My solution for CP/M disk so I can work at the file level is to use one of
David's emulators and serial down/up load the content using xmodem to either
a copy of Procom running on the same box or to a real CP/M crate. The SIM
to Procom thing has caveats (I had to fire up a win98se box) as NT is to fussy
about touching the metal. However, once i had the w98se engine going I had to
loop com1 to com2 (real wire!) worked well using the Horizon Sim. The first
case was Sim to real CP/M machine and that neatly sidesteps the old two systems
common OS incompatable media.
>> For example, I have original distribution diskettes for CP/M Wordstar,
>> Supercalc, etc. on 8" disks.
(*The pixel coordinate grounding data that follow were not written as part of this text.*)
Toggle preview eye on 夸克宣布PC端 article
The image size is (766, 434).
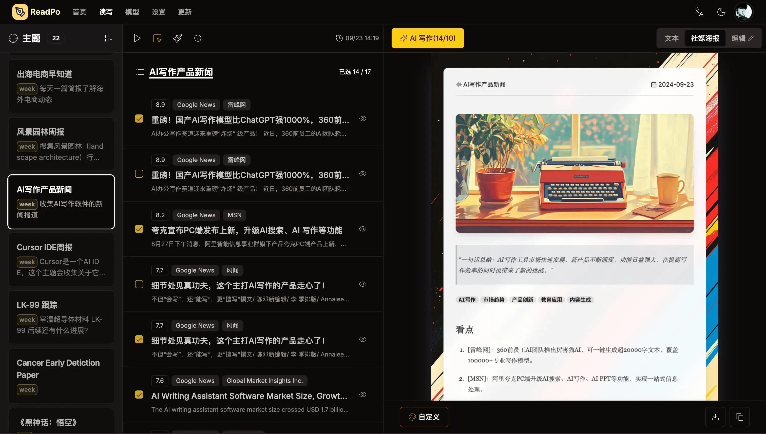pos(363,229)
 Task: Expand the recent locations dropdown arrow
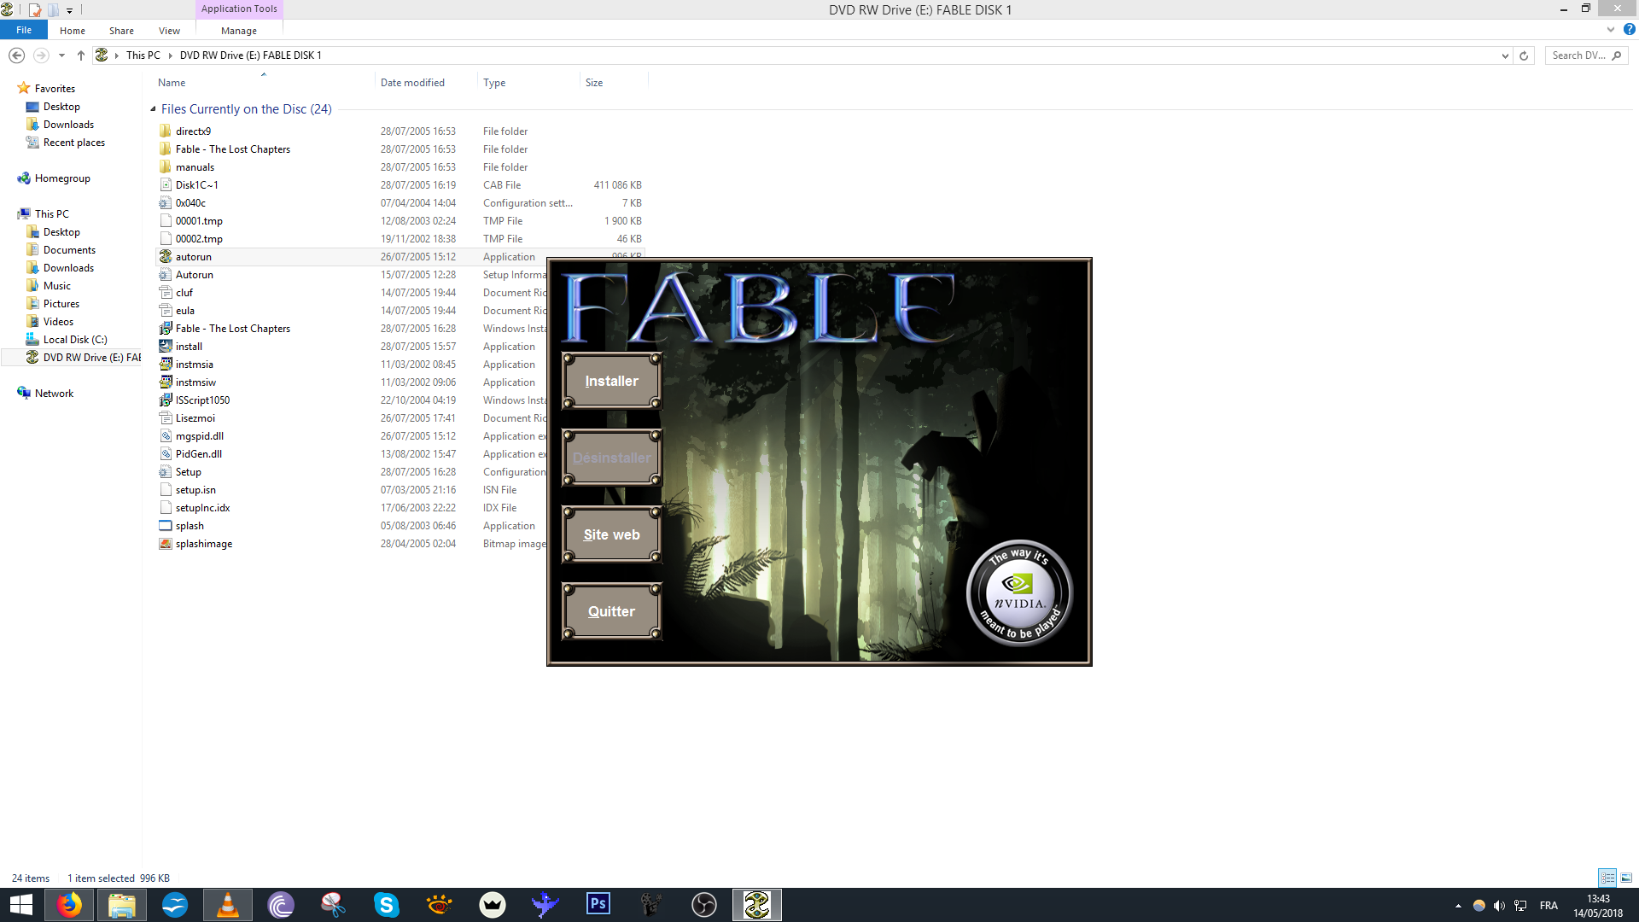61,55
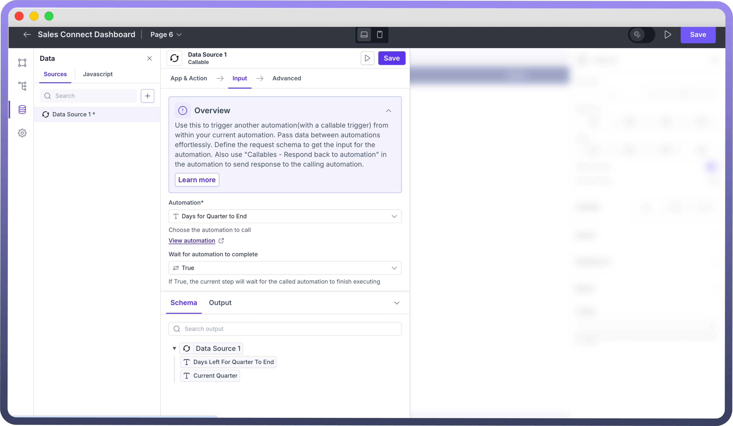Click the Search output field

point(285,329)
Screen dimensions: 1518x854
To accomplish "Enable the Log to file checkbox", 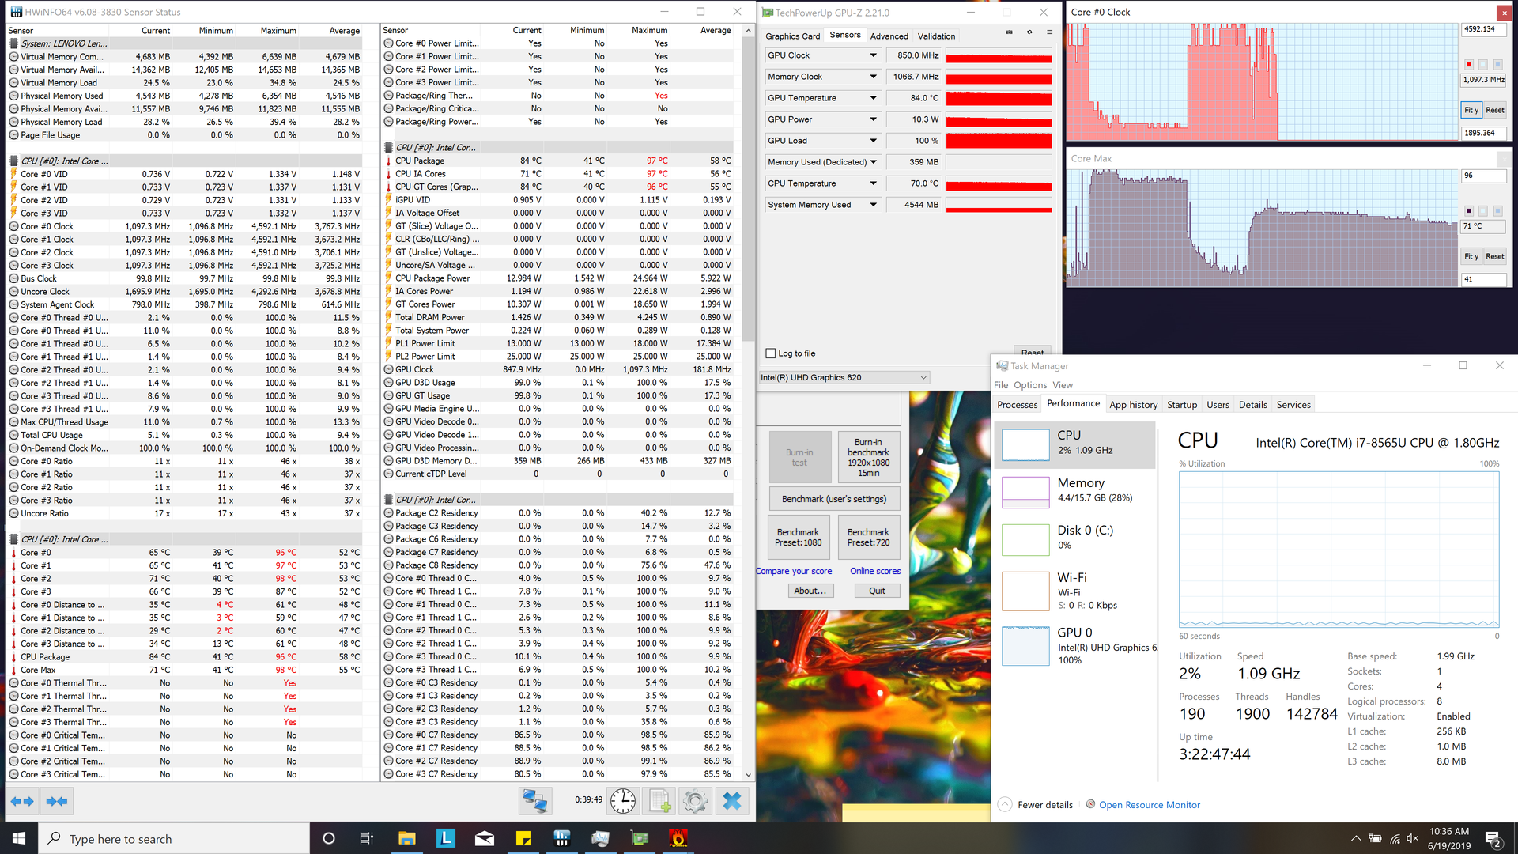I will [771, 353].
Obviously images wouldn't be very useful for
>> someone with only 5" drives or no 8" drive on the PC; on the other hand,
>> a DOS ZIP file of the files on that disk would have to be copied/converted
>> back to a CP/M format disk somehow.
>
>Well the ImageDisk file format's public - I suppose there's nothing to stop
>someone writing utilities to pull data out of an image at the file level, then
>spitting them across a serial link with a terminal app to the original
>hardware. Or converting them back into a 5.25" image file, say.
If you want to get/put files on CP/M disks the problem is one level more
complex. To do image manipulation of CP/M disks the utility must understand
CP/M filesystem AND know the know the internal format of the media imaged.
For example the internal format of a single density NS* CP/M disk is layed
out different from a Compupro CP/M image internally. Reason for that is CP/M
applies allocation blocks of differing granularity that is disk size dependent
and also sector skewing. So to read or write the internal file you need to run
the equivilent of a CP/M BDOS and disk portion of the BIOS. Not that difficult
but certainly more effort. The ugly part is getting the CP/M disk parameter
table and sector skew data into the tool for each imaged cp/m disk.
>Getting the data off (and knowing you've captured it all) and onto modern
>media is probably more important than what tools someone may use in the future
>to interpret the data. Providing it's all captured of course!
Without a doubt.
>> So, how are the rest of you dealing with this?
>
>Burying heads in sand I suspect :) I've finally got a PC that'll handle FM
>data (I think it was the 7th one I tried!), so I can start imaging my own
>collection. Luckily I just have soft-sectored MFM/FM disks here; no
>hard-sectored stuff, GCR encoded media etc.
For NS* hard sector a real NS* and the Sim work fine. For others I have
real systems and serial ports.
>I need to make the host machine dual-boot DOS/Linux so I can just use DOS to
>the actual reading/writing, then Linux for everything else (archival, any
>processing of the files, taking advantage of being able to use longer
>filenames etc.).
>
>I'll give DOSEMU a try under Linux to see if it'll run ImageDisk, but I
>suspect it won't allow the necessary direct access to the hardware... but I'm
>happy to dedicate a box to disk imaging, so it doesn't really matter if the
>Linux floppy subsystem gets clobbered in the process. I suspect that ImageDisk
>won't even run under DOSEMU though.
Dos is not as bothersome as full out winders. though I've found my W9x boxes
do this well enough and as demonstrated I can run sim to procom so sim to sim
may be possible on one box and with two boxes no question.